### AIM OF THE EXERCISE
Transcribe exactly the lines from the one holding "Screen dimensions: 470x299" through the closing line of the entries below. Pictures stay out of the copy.

________________________

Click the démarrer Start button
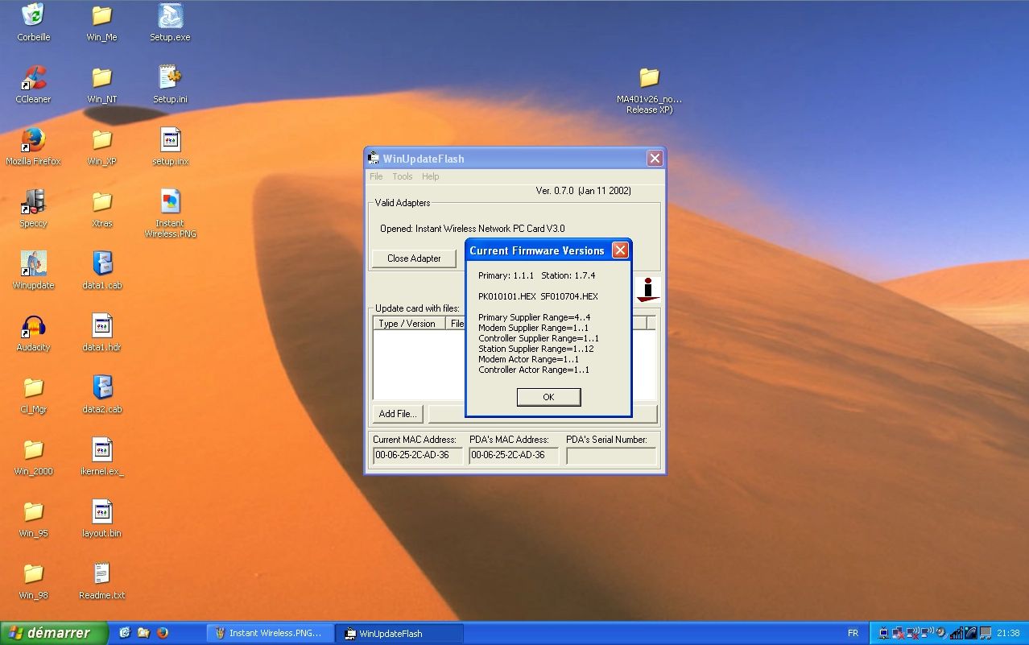The height and width of the screenshot is (645, 1029). point(53,633)
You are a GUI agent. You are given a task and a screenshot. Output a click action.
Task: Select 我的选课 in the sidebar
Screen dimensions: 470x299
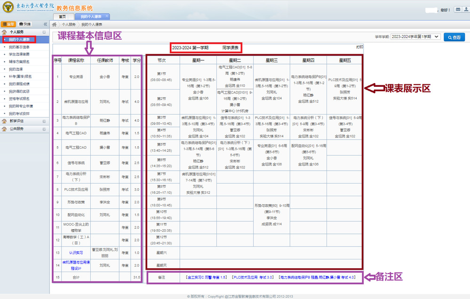point(16,69)
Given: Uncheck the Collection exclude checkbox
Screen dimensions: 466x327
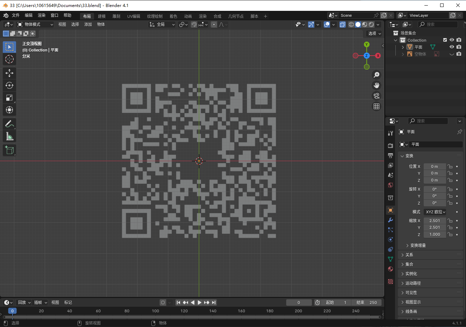Looking at the screenshot, I should click(x=445, y=40).
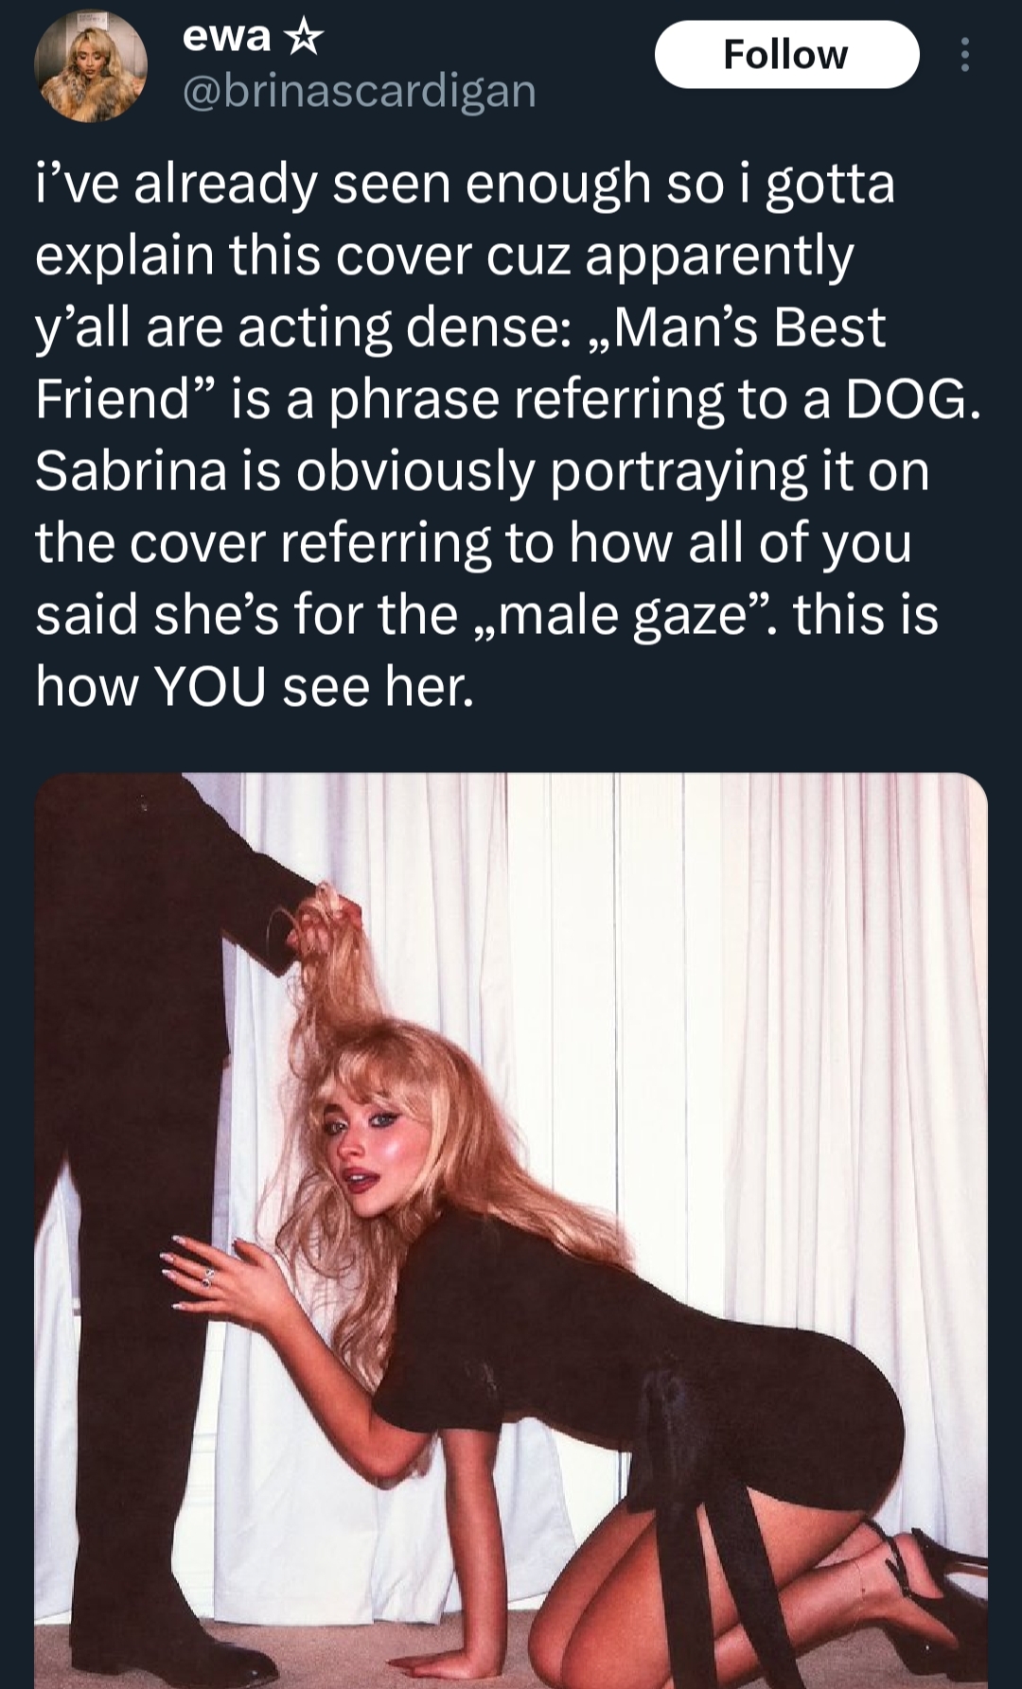Open the attached album cover photo

coord(511,1231)
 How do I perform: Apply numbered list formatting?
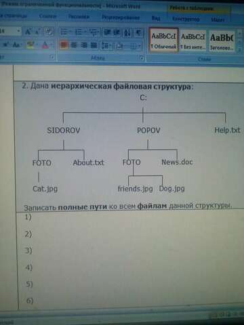coord(79,32)
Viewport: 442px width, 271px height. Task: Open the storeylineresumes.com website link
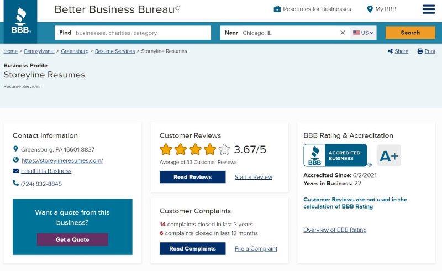[x=62, y=160]
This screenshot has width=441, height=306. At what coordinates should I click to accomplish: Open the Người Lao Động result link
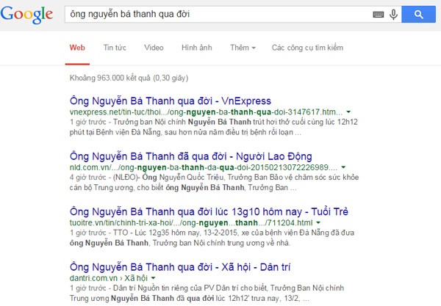[191, 156]
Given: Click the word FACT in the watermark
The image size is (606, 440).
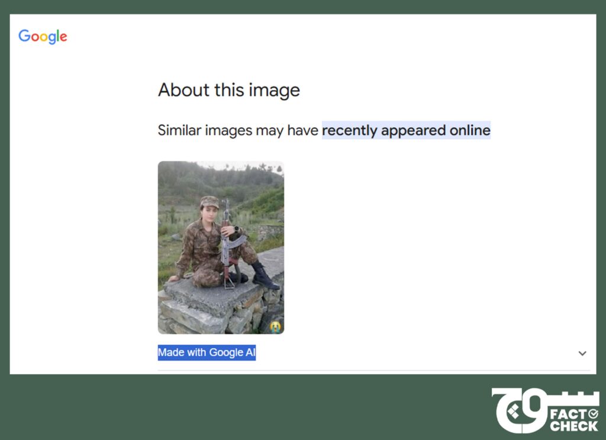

________________________

### SOLUTION TO THIS PROBLEM
Screen dimensions: 470x299
point(16,69)
Given: Uncheck the Collection exclude checkbox
Screen dimensions: 466x327
Looking at the screenshot, I should click(x=445, y=40).
Open the attached album cover photo

coord(511,1231)
 How do I perform: Apply numbered list formatting?
coord(79,32)
Viewport: 442px width, 271px height. Task: Open the storeylineresumes.com website link
[x=62, y=160]
This screenshot has width=441, height=306. At what coordinates should I click to accomplish: Open the Người Lao Động result link
[191, 156]
Given: Click the word FACT in the watermark
The image size is (606, 440).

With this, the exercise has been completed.